A MAN who cannot manifest confidence will never inspire confidence. Confidence is a supreme trust in good, or, to put it rather more scientifically, a clear understanding of the law of Principle.  Law, it must be remembered, is that in which no variation is possible.  Consequently, since Principle is necessarily harmonious, confidence is a reliance, based upon experience, on the inviolability of harmony.  “Harmony,” Mrs. Eddy writes, in a comprehensive paragraph on page 304 of Science and Health, “is produced by its Principle, is controlled by it and abides with it.  Divine Principle is the Life of man.  Man’s happiness is not, therefore, at the disposal of physical sense.  Truth is not contaminated by error.  Harmony in man is as beautiful as in music, and discord is unnatural, unreal.”
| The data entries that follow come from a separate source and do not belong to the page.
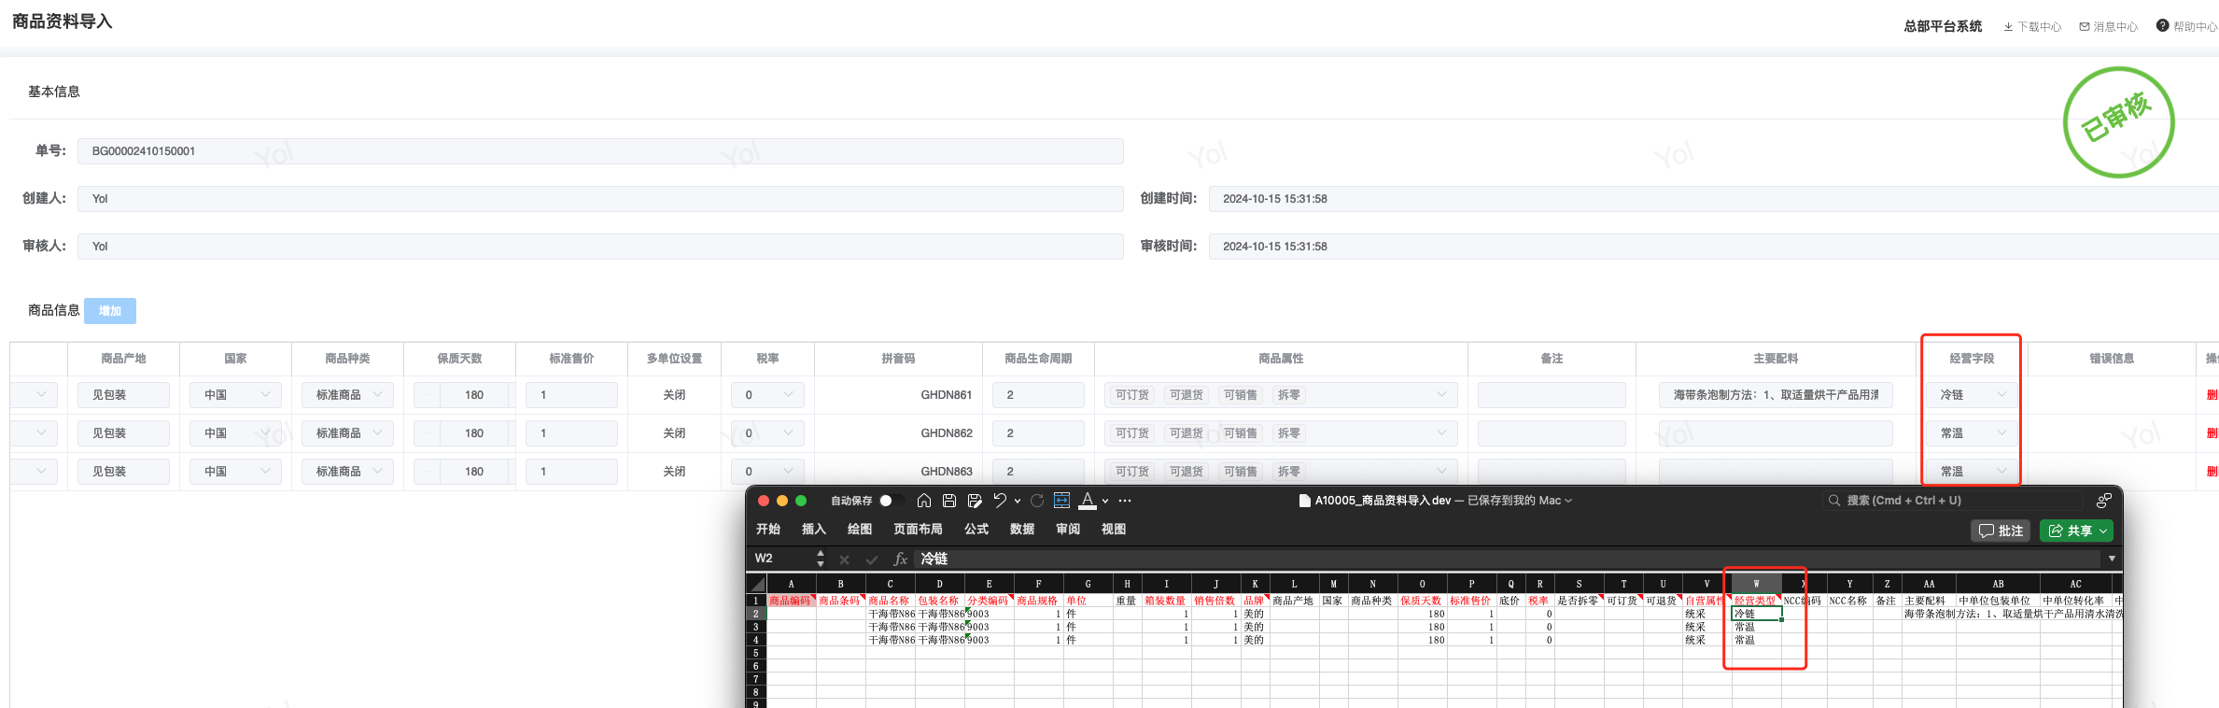The height and width of the screenshot is (708, 2219).
Task: Click the font color 'A' icon
Action: (1087, 501)
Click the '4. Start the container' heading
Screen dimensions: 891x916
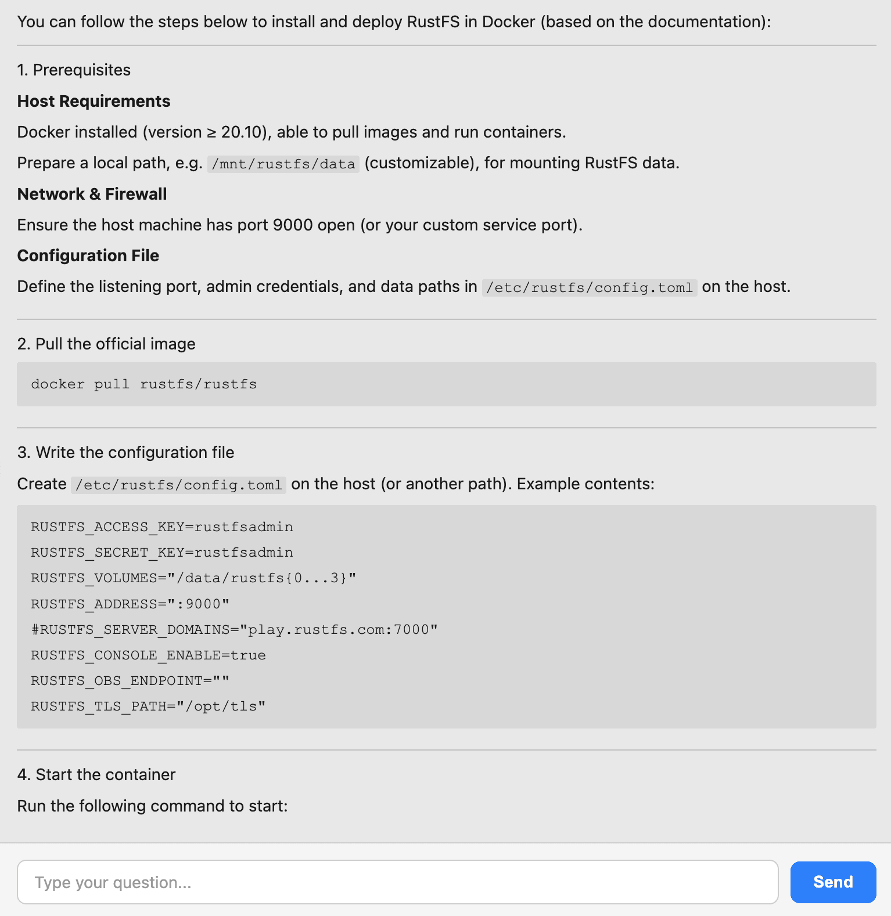click(x=96, y=775)

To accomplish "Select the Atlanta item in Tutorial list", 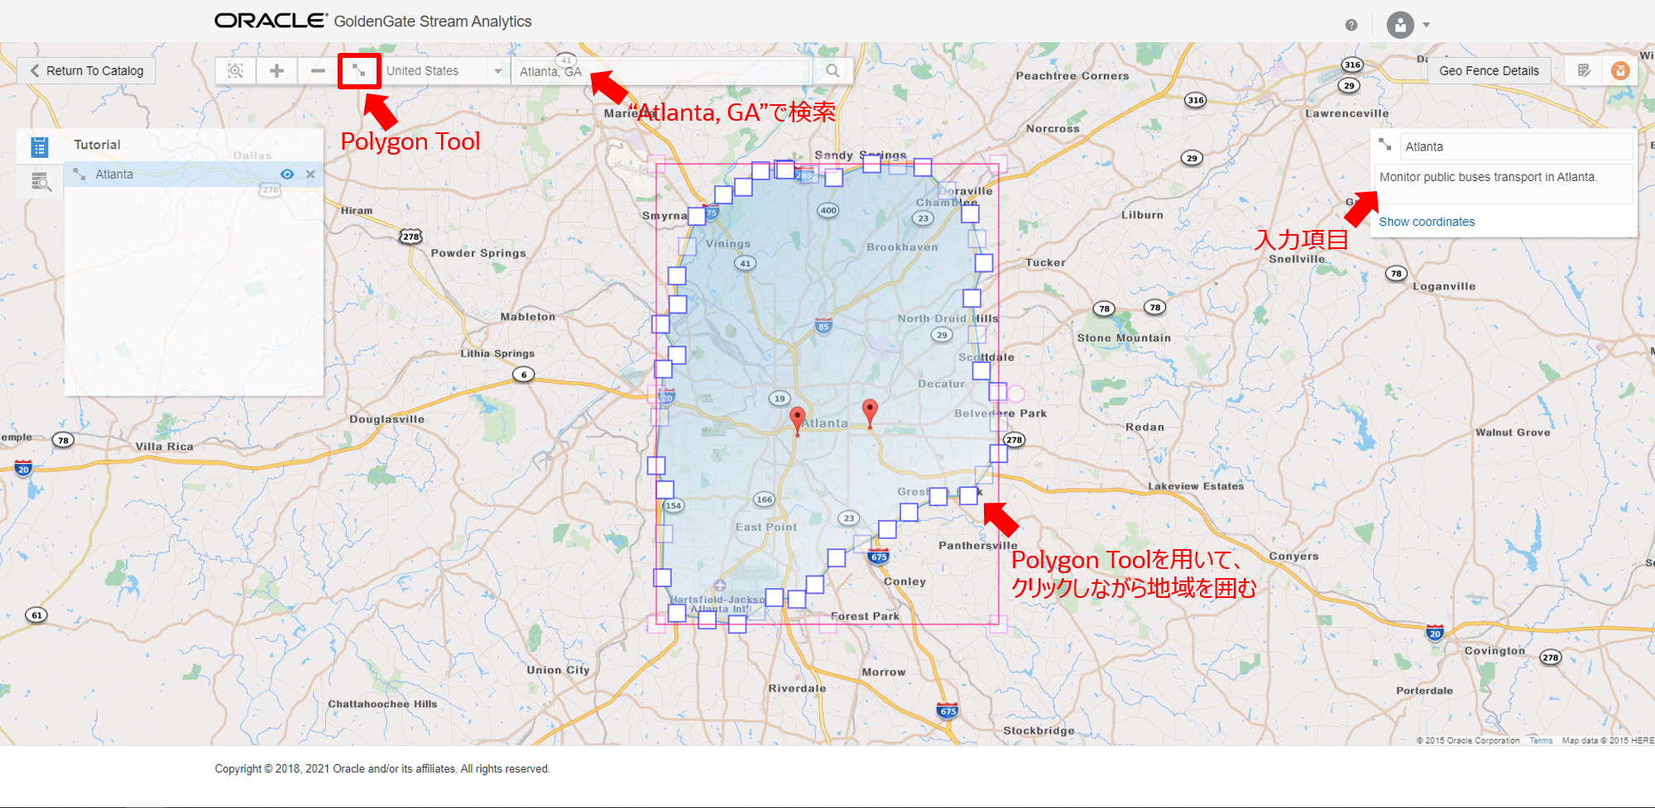I will point(114,175).
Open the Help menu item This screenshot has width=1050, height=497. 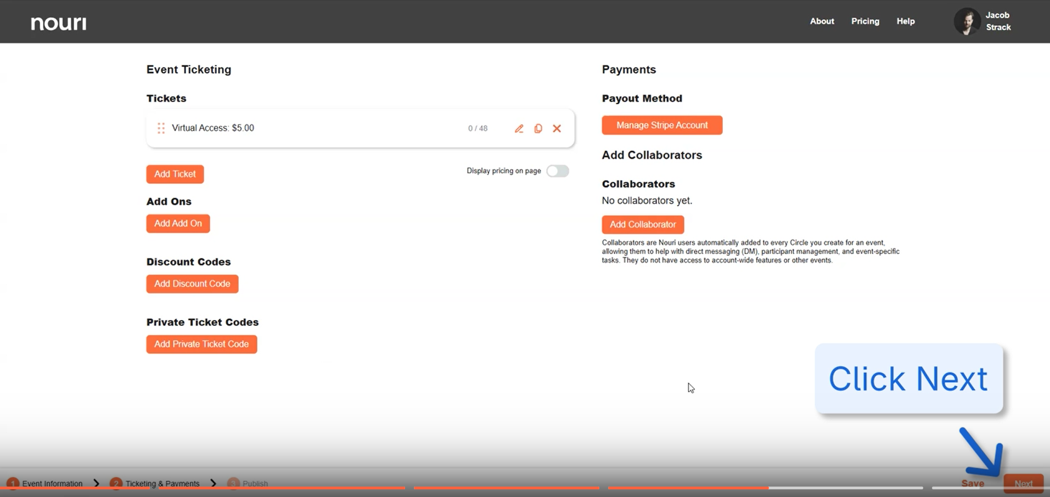point(905,21)
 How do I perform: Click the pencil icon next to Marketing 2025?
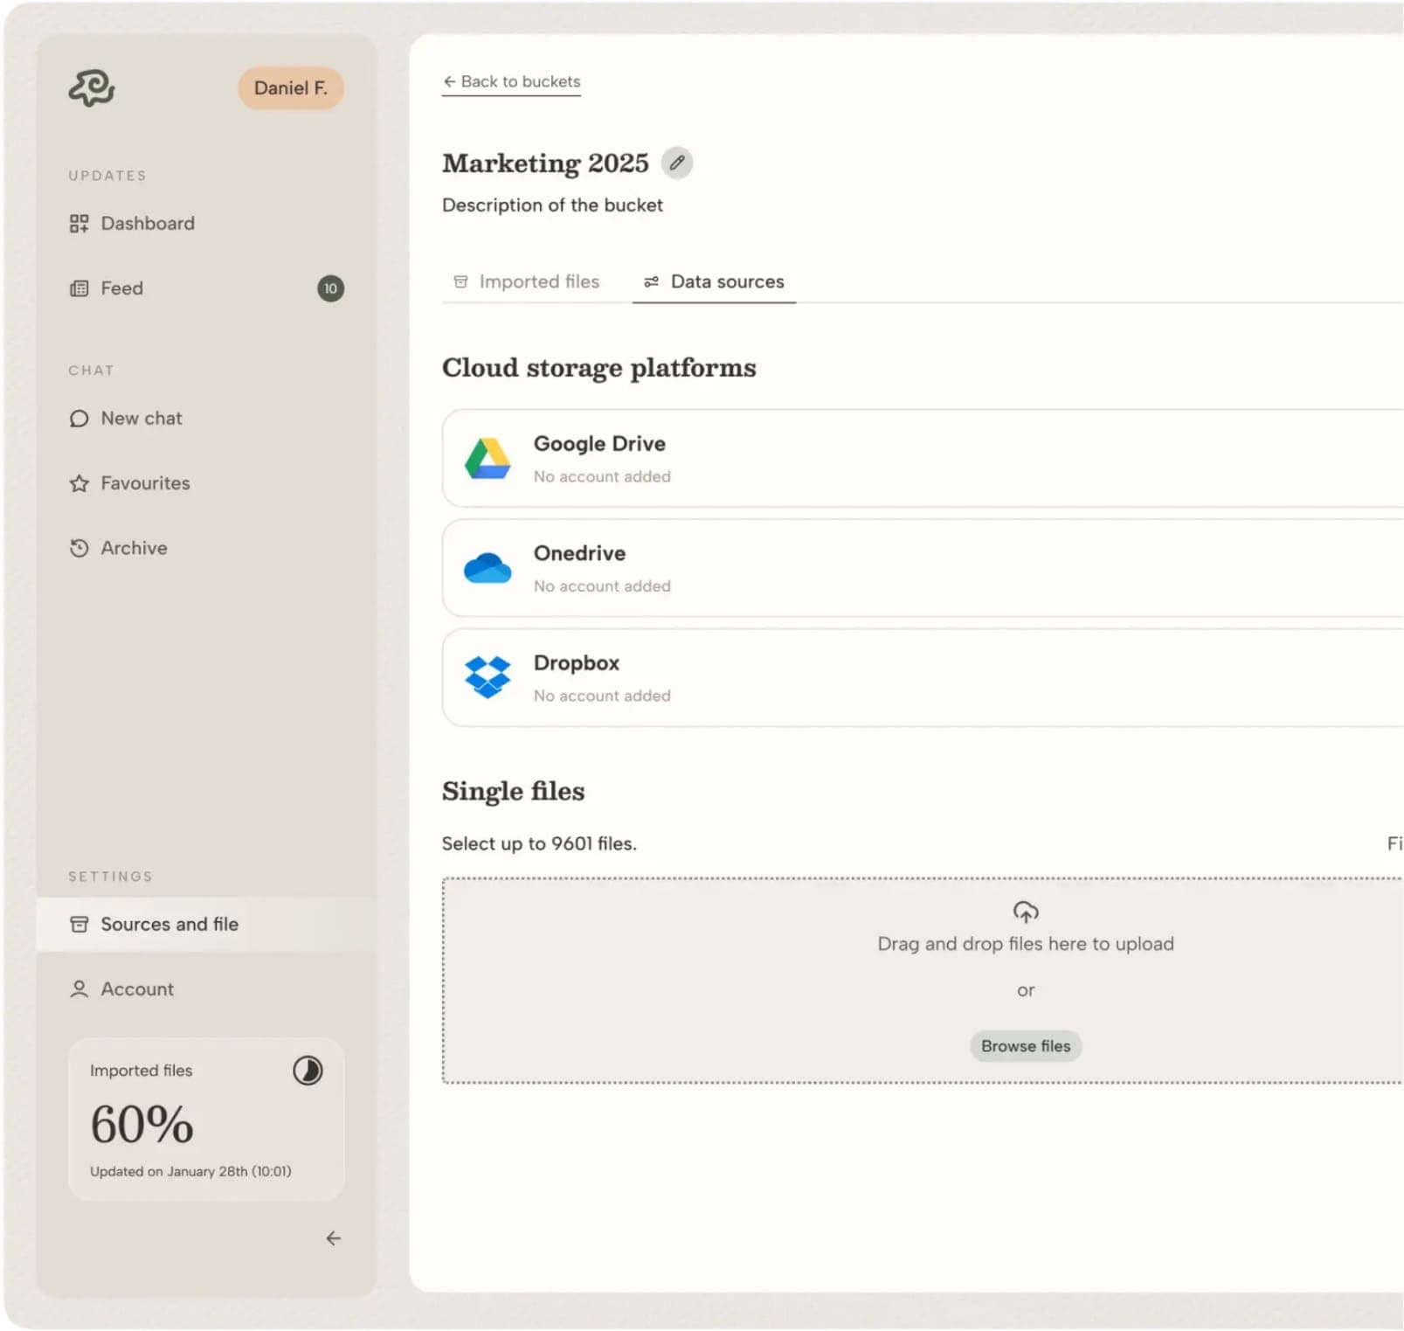click(676, 163)
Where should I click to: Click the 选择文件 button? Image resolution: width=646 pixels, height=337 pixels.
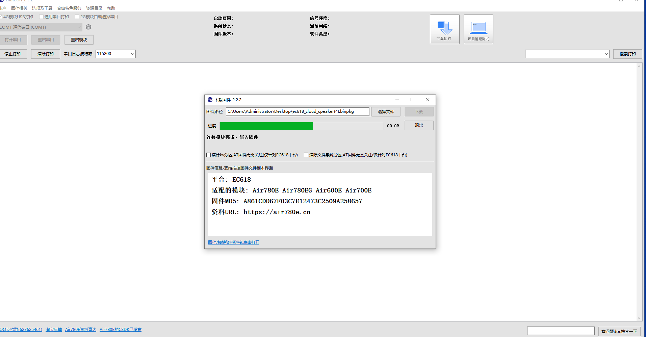coord(386,112)
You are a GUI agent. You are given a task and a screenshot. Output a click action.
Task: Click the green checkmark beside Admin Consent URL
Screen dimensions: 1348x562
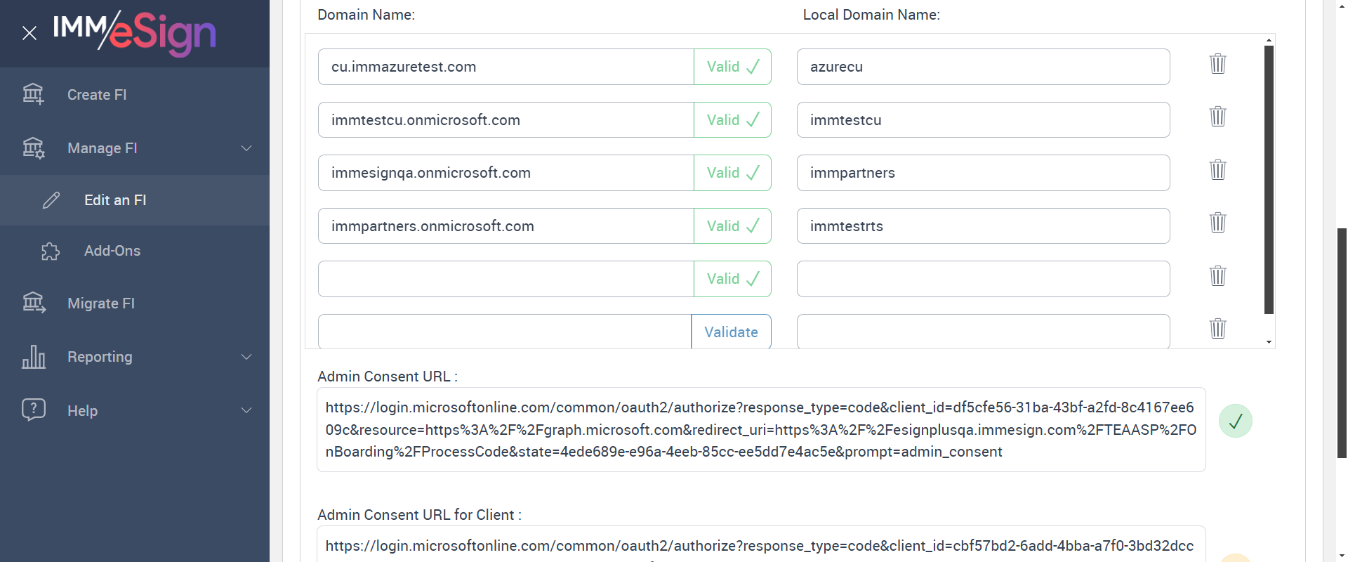pyautogui.click(x=1235, y=421)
All this, of course, is the very reverse of mere human experience.  But then, ordinary human experience is built on a definition of law which is at once finite and fallible.  Human experience commonly gives to a man as much, if not more, confidence in evil than in good.  And this is because the human mind has never begun to comprehend the meaning of the term, the Unity of Good.  An understanding of this term once reached, and reached in a ratio capable of demonstration, must necessarily enthrone confidence in good.  “The confidence inspired by Science,” says Mrs. Eddy, on page 368 of Science and Health, “lies in the fact that Truth is real and error is unreal.  Error is a coward before Truth.  Divine Science insists that time will prove all this.”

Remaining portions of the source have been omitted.